Wherever the line that contains "Instruction: Open the" falls, repeat it and the lines after it exactly until the records end, without any pictures.

Stored dataset items
= = = = = = =

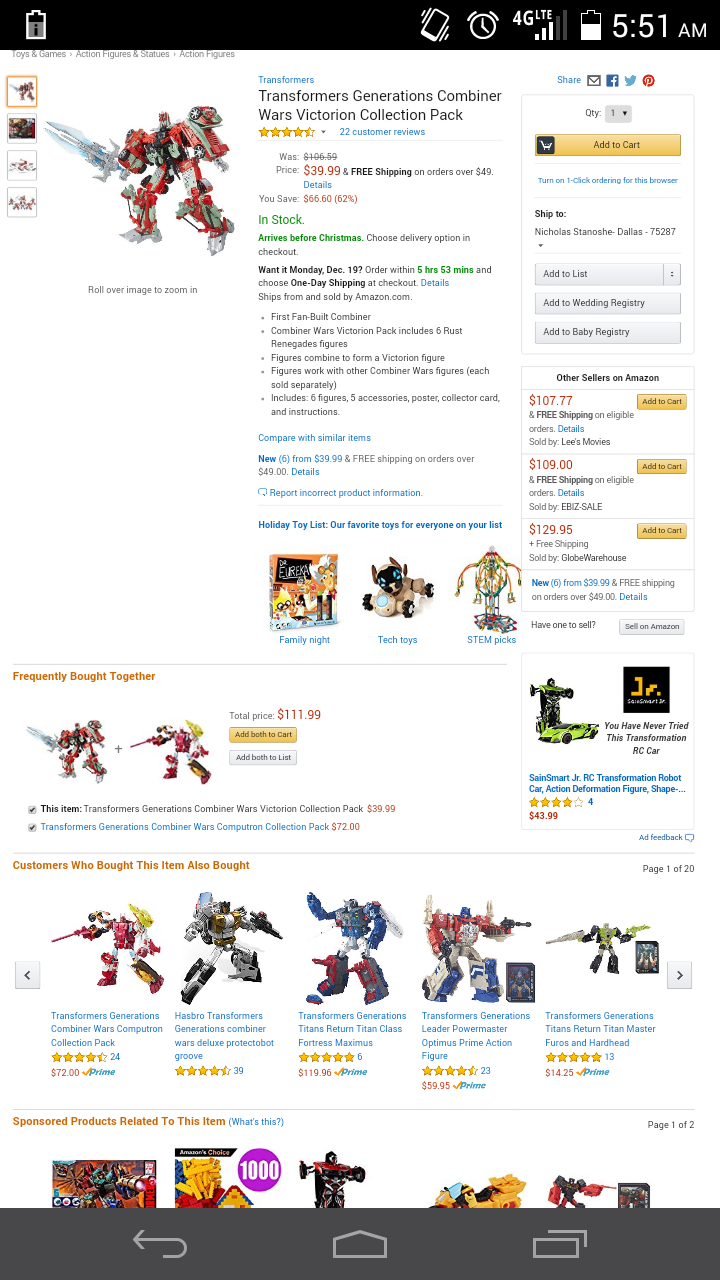Uncheck Computron Collection Pack checkbox
Viewport: 720px width, 1280px height.
point(33,827)
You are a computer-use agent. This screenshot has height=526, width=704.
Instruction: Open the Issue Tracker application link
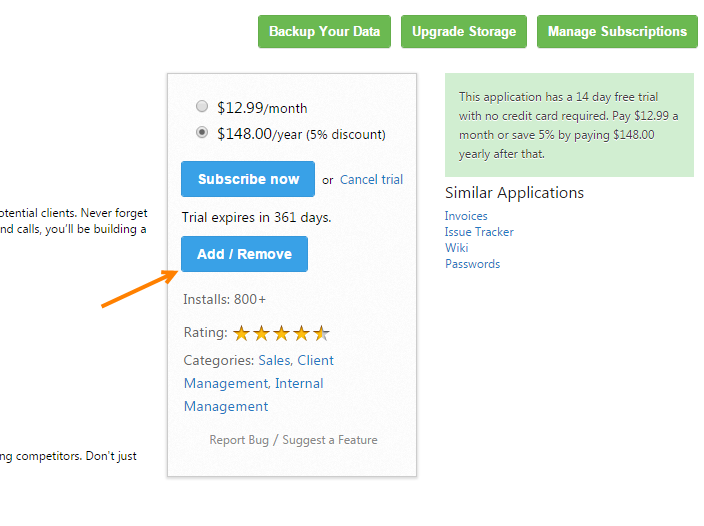click(479, 232)
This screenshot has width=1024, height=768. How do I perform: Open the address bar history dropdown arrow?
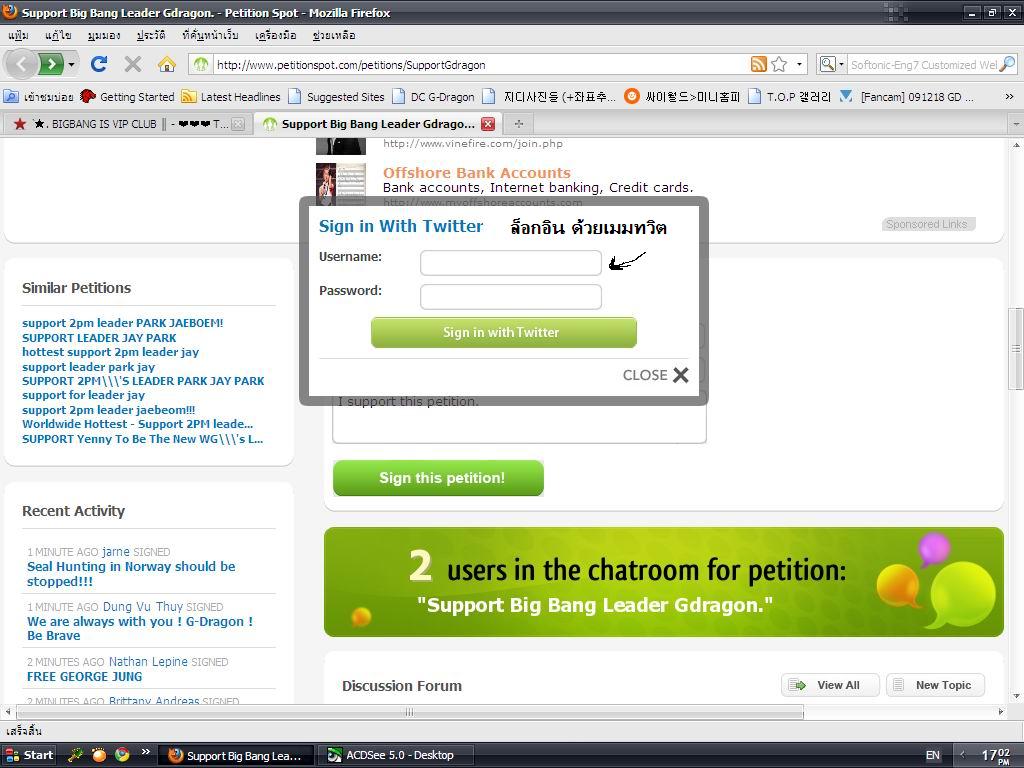[799, 64]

= = = = = = =

Response to this exercise:
Instruction: Open the Issue Tracker application link
click(479, 232)
This screenshot has width=1024, height=768. How do I perform: Open the address bar history dropdown arrow?
[799, 64]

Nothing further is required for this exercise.